I agree that the Repub Party has been pulled even further to the right. To the exasperation and ridicule of the entire world. The more the Tea Party crows, the more furious the last few remaining moderate Repubs get and the happier Dems get.

The Dems still seem to be controlled by Moderates and on some issues they lean left and others, they lean right. Which hilariously, infuriates the fringers on both sides.

Peacetrain

(22,872 posts)
46. You are right
Thu Aug 8, 2013, 10:17 PM
Aug 2013

Democrats tend to pick and choose among all points of view with a much stronger lean to the left.

I wonder if this next election cycle for the Presidency will be as entertaining as it was last time on the Republican side. I did not think people could be any off the edge or loonier in their views.. but they seem to have quite and interesting crop in the bull pen warming up..

MineralMan

(146,255 posts)
40. Actually, it will not be the moderates who leave the Democratic Party.
Thu Aug 8, 2013, 03:19 PM
Aug 2013

Not a chance. In fact, the Democratic Party will grow in numbers through current moderate Republicans switching parties. The right wing of the GOP is pushing the moderates in its own party into the Democratic party, since we have a de facto two party system.

The leftmost edge of the Democratic party, nationally, will probably become even less influential. Many of them will leave the party and align themselves elsewhere or simply opt out of the process.

Right now, for example, Hillary Clinton is polling at about 73% preference among Democrats for the 2016 presidential nomination. Nobody else is even close. That may infuriate some, and apparently does here on DU. But being infuriated on Internet discussion forums does not influence the choice of candidates for office. Voters do that, and a 73% preference is fairly good evidence that if Hillary runs, she will be the candidate in 2016.

DU is simply not representative of national Democratic Party voters. Whether that is a good or bad thing depends on whose opinion is being considered.

That's how things are, and I don't see any trends moving to change that on a national basis. While the Republican Party may be shifting further to the right, I'm not seeing evidence of any trend for the Democratic Party shifting leftward. Just the opposite, actually.

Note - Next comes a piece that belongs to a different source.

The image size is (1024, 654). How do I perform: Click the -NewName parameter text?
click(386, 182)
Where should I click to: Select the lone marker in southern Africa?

My opinion. The opinion of others might differ from mine.

Peacetrain

(22,872 posts)
44. True that.. DU is not a Democratic Party Forum
Thu Aug 8, 2013, 10:13 PM
Aug 2013

The name can be confusing for people who drop in. Though I see a lot of impatience with moderates in this arena also. It is through that middle group that the edges can communicate with one another. It really is hard to govern with a group who refuse to even interact with you. I think what President Obama has been going through is a perfect example of that.